1st annual Biomaterials Workshop
The Biomaterials Workshop was hosted by Cranfield U. (Shrivenham, UK) on March 17, 2003. It was the inaugural launch of a series of such meetings designed particularly to introduce new researchers to more established workers in the field and present new and emerging areas. The meeting attracted more than 80 delegates from as far away Spain and Belgium.
P. Marquis (U. of Birmingham) described conventional and new material systems for use as dental restorative materials. He convinced everyone that finding alternatives to metallic amalgams is a high technology challenge and described the potential benefits of newly developed nano-particulates as they can provide the material quality and aesthetics required. A. Lloyd (U. of Brighton), presented a method for enhancing osteointegration through exploitation of part of the natural mineralisation process, describing the role of calcium-binding phospholipids within matrix vesicles and Prof.

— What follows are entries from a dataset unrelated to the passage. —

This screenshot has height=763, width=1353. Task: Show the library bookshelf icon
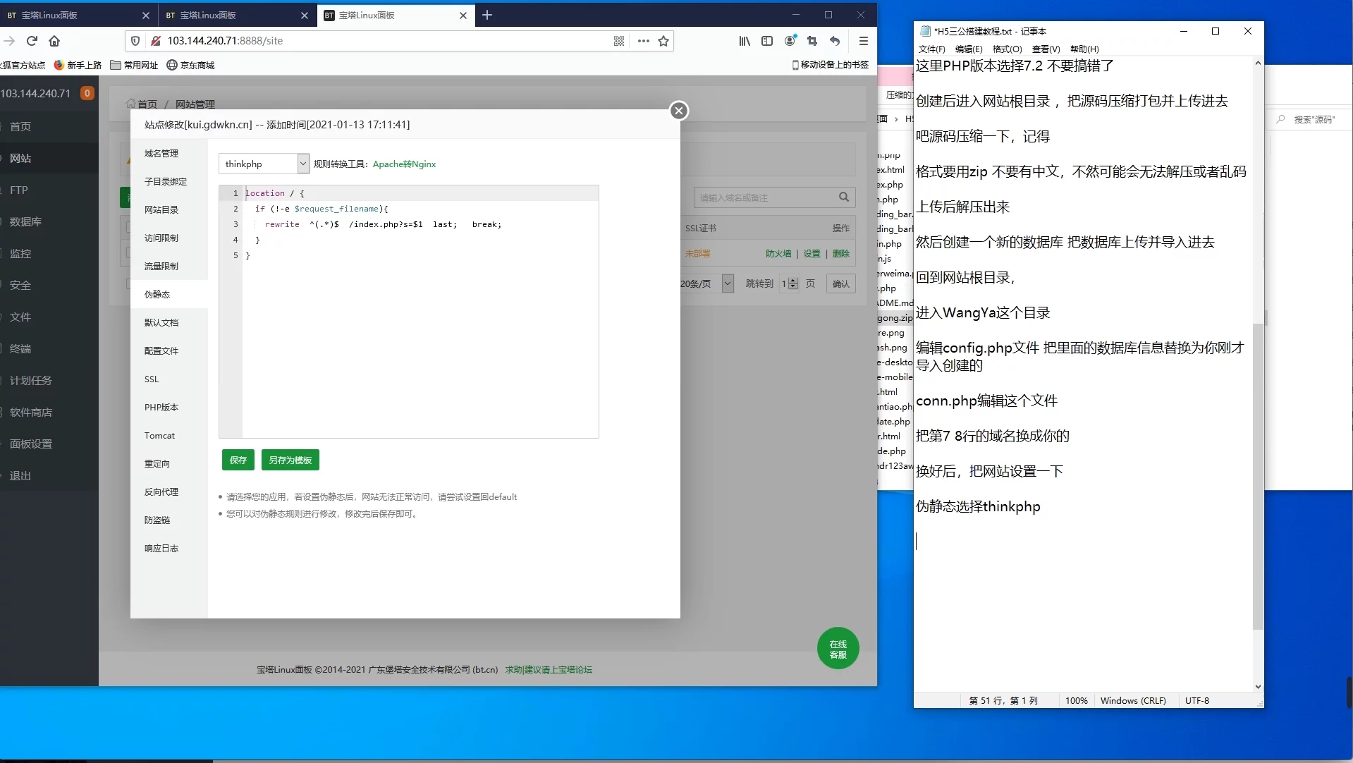[745, 41]
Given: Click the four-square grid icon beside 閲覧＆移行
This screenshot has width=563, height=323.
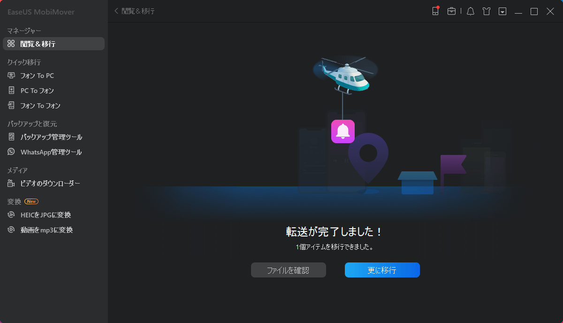Looking at the screenshot, I should click(10, 44).
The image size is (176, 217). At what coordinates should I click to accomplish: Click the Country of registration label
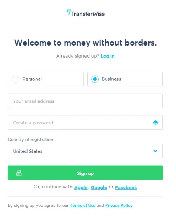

Lloyd showed how such lipids can, in vitro, self assemble into 3-D gels that may provide a suitable environment for rapid calcification.
Different fabrication routes to produce apatite coatings were discussed by D. Grant (U. of Nottingham). Coatings formed by plasma spraying and laser ablation were compared with respect to their chemistry, surface topography and cell interaction. He emphasized the need to apply absorption corrections in diffraction measurements of crystallinity and pointed out the lack of any ASTM methodology in this respect. J. Knowles described the use of phosphate based glasses as biomaterials, and explained how the solubility of such materials can be significantly modified through the addition of Na or Ca ions. These glasses are relatively soluble in contrast to the bioglasses traditionally employed as biomaterials. He went on to show that, by annealing the glasses to crystallization, the subsequent phase mix can be employed to determine the amorphous structure. One use of such glasses is as 3-D fibre network structures to support cell growth systems. P. Wilshaw (U. of Oxford) described a novel approach to formation of a strongly adherent bioactive coating based upon a nanoporous alumina ceramic. The advantage of this technology is that pore diameter can be easily controlled and that these pores are typically ~0.2μm, which is significantly lower than conventional porous materials used for biomaterial applications. Very low dissolution rates in culture media & osteoblasts were reported (0.03% in 10 days) and the rate of Al release is also apparently very small. Cell interaction with these surfaces was illustrated and the potential for loading the pores with bioactive materials discussed.
Following lunch, delegates were able to 'mix and match' between three parallel sessions. from an industry perspective of plasma sprayed coatings (R. Scott, Biomet-Merck) to bone fragility & its causes (P. Zioupos, Cranfield U.) and an introduction to the medical devices Faraday partnership (F. Smith, MDFP).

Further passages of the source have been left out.